What stories have you used or might you use to teach, guide, or motivate?

Seeing the world through the eyes of others

People act based on the way they see the world. Every single time. Understanding someone else’s story is hard, a job that’s never complete, but it’s worth the effort. —Seth Godin

There is pretty much universal agreement that empathy is a desirable human quality, and it’s an attribute often found in resilient people.

• Empathy is the basis of clear communication. Understanding the view points of others is essential to effective communication in families and work settings.

• Empathy enables us to have deeper and more satisfying relationships. Without it people cannot really understand one another.

• Empathy enriches our lives by opening our minds to the experiences and perspectives of others.

• Empathy decreases the likelihood of unnecessary conflict and even wars.

Given its importance, why is empathy so often difficult to achieve for so many of us?

• We may believe that demonstrating understanding of others’ points of view is the same as agreeing with them.

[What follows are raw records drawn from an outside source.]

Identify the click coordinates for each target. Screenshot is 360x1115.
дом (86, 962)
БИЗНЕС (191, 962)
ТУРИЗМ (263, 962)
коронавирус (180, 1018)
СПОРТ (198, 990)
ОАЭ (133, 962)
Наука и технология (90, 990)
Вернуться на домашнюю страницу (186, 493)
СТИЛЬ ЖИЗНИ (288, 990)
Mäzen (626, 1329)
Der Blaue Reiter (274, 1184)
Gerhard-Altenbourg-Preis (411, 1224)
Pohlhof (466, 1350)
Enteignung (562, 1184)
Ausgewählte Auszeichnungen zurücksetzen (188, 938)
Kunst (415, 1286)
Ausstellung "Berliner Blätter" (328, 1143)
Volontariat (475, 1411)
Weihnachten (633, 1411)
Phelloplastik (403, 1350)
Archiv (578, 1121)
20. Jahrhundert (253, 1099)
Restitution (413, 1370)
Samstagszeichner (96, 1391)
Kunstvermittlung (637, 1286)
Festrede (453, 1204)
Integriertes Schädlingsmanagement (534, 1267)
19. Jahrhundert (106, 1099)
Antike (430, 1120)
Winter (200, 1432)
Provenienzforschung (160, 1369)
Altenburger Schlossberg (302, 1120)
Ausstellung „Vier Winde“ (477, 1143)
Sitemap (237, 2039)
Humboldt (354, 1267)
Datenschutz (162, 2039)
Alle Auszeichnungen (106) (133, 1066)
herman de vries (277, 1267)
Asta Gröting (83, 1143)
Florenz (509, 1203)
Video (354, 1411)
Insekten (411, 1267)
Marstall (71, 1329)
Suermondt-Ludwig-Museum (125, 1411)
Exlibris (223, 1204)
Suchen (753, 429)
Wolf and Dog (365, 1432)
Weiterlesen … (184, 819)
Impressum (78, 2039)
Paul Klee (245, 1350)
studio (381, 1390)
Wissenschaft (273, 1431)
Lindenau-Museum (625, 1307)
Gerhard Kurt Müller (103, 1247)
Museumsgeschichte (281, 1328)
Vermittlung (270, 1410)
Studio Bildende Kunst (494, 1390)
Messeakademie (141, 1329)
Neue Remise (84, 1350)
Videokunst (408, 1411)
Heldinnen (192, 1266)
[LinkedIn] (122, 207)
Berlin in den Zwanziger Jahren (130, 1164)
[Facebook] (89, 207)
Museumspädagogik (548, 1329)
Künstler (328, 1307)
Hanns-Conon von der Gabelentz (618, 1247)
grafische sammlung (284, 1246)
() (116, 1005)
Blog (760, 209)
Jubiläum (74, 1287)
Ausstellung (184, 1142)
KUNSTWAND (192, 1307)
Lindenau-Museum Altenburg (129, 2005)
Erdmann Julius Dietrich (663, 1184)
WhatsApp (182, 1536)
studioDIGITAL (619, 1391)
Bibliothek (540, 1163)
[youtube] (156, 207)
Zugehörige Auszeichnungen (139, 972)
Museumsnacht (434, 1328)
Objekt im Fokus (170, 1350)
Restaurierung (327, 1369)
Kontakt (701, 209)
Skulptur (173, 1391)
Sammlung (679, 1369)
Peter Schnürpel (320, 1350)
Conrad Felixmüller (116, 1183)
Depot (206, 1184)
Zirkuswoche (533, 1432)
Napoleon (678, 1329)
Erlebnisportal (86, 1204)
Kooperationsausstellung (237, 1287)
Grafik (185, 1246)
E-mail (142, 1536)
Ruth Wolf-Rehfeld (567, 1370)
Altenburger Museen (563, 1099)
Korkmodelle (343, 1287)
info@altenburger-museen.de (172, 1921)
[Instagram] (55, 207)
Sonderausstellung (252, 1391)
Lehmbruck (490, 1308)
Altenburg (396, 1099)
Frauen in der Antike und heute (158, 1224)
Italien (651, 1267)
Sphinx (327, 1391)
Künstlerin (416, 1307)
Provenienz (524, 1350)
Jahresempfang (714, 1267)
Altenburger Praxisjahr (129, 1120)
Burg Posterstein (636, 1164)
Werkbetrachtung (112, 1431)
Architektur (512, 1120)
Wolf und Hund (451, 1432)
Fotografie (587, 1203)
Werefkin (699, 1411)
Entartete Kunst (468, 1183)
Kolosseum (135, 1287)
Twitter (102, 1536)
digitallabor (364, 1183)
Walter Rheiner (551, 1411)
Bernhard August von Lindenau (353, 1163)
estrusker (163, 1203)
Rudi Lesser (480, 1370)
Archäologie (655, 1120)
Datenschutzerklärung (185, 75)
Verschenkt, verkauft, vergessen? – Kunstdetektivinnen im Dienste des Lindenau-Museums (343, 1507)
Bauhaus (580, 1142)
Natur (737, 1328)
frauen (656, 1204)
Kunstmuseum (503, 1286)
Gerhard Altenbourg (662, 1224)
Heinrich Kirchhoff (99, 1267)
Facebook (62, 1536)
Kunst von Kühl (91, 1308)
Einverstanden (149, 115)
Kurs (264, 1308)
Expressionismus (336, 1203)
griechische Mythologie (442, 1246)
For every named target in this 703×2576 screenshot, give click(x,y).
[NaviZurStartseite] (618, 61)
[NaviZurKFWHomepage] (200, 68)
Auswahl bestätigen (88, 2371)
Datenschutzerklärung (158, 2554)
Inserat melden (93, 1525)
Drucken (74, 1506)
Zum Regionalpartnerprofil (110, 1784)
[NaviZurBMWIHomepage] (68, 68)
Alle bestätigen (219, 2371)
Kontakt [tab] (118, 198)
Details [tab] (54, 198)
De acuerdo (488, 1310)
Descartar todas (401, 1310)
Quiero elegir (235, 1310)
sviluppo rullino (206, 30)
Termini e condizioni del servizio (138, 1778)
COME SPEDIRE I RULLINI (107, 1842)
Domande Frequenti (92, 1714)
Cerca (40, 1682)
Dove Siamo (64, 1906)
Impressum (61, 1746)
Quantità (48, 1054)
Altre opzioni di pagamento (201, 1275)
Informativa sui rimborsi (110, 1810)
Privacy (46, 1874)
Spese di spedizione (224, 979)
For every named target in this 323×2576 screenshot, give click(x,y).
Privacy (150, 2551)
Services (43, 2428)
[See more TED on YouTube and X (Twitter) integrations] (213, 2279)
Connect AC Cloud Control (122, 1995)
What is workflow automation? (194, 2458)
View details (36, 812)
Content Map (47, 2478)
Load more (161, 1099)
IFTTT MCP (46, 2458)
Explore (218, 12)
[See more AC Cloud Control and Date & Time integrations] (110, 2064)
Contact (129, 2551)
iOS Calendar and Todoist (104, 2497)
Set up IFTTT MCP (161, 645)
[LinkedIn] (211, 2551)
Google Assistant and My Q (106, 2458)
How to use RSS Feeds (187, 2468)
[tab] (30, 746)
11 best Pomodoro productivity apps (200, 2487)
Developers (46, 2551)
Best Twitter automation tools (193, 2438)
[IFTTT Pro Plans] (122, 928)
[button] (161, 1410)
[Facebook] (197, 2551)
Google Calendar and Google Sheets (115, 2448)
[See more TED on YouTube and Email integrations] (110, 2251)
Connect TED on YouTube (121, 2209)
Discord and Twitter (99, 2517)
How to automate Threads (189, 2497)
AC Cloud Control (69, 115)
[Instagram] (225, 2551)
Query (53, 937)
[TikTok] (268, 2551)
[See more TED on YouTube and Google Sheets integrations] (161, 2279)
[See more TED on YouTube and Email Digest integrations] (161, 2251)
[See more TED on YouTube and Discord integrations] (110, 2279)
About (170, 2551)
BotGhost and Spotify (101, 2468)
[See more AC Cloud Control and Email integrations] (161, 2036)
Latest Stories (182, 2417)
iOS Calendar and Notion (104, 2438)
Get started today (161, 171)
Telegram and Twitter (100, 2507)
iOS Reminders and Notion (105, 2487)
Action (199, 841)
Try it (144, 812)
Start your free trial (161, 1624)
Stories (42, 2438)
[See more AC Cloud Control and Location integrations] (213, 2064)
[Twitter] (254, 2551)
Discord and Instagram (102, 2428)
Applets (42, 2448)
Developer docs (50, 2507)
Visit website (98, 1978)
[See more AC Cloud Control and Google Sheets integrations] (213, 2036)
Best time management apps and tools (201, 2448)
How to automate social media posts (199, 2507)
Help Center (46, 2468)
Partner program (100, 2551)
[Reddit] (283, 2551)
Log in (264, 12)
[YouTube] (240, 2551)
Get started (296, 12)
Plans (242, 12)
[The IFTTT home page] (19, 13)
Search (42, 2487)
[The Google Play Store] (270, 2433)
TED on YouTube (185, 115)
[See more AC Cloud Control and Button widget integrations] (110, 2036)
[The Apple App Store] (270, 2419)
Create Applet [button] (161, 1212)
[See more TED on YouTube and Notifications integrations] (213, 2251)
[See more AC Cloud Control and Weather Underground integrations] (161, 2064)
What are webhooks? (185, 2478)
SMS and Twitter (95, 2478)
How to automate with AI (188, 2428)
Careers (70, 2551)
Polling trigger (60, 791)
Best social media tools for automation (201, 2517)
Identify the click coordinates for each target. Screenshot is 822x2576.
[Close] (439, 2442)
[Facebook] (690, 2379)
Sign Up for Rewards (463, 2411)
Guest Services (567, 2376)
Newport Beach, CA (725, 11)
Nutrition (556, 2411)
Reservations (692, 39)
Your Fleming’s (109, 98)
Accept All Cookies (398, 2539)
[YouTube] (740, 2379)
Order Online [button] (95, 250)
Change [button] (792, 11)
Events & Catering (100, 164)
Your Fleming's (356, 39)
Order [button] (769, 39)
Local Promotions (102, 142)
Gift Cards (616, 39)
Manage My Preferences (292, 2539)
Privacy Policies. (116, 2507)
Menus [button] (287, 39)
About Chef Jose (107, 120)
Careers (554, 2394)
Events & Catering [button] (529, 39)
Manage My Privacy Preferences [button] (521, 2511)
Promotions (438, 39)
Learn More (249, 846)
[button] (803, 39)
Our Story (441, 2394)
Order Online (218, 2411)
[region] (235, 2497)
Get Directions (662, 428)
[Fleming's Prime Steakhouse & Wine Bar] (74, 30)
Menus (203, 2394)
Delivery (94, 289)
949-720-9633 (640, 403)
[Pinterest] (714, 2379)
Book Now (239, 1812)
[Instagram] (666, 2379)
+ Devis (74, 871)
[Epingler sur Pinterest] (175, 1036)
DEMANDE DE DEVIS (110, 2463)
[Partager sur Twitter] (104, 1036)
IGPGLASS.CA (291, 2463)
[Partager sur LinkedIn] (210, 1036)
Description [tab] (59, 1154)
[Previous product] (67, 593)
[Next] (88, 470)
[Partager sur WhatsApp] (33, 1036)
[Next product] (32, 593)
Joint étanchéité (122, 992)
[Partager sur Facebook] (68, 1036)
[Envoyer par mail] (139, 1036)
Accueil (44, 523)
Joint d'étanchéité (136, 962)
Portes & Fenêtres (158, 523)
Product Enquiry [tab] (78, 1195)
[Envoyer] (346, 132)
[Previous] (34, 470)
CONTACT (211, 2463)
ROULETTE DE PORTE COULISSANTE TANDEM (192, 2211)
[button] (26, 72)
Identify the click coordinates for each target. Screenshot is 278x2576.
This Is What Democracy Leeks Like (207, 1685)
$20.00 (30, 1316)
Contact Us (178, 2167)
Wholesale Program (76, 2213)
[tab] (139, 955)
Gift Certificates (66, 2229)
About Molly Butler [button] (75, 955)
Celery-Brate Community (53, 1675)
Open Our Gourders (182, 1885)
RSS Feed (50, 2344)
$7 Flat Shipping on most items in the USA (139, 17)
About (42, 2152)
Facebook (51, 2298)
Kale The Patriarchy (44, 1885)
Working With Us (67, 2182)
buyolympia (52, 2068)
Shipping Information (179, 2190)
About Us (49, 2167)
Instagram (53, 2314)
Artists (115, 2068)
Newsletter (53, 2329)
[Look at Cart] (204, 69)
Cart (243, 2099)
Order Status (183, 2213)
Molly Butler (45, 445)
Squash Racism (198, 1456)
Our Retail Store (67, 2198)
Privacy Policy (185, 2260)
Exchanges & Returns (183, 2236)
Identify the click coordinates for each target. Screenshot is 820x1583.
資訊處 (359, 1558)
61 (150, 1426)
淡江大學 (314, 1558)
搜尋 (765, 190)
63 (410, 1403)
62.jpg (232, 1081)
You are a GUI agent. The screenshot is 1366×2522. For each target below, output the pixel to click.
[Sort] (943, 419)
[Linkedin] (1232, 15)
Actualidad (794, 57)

• We fear that our willingness to fully understand others’ points of view will signal weakness on our part.

• We are aware that empathy opens us to being influenced by others, which, in turn, may create cognitive dissonance that requires us to change our viewpoint and perhaps even our behavior. Put another way, we understand that empathy may be the first step on a slippery slope that will lead us to significant change.

“Tell me a story.”

In my experience the most effective way to see the world through the eyes of others is to invite them to tell us a story about an influential elder, a formative event in their lives, or anything else that seems appropriate.

Better yet, tell others a story from your own life related to the subject at hand and invite them to do the same.

Storytelling is a powerful way to:

• deepen understanding of others’ points of view,

• establish common ground for resolving conflicts and making decisions, and

• strengthen relationships with significant people in our lives.

What practices or tools enable you to create empathy with others?

How would you answer these questions?

“Farrington has distilled this voluminous mind-set research into four key beliefs that, when embraced by students, seem to contribute most significantly to their tendency to persevere in the classroom:

1. I belong in this academic community.

2. My ability and competence grow with my effort.

3. I can succeed at this.

4. This work has value for me.”

How Kids Learn Resilience

These four questions, I believe, are equally applicable for teachers and administrators.

In my experience, resilient educators: 

• feel a sense of connection to like-minded colleagues,

• believe that they can improve student learning by continuously improving the quality of their work,

• are optimistic that they can and will make a difference, and

• know that the work they do each day has significance because it is aligned with their most important purposes and values.

How would you answer these questions from the perspective of your professional community?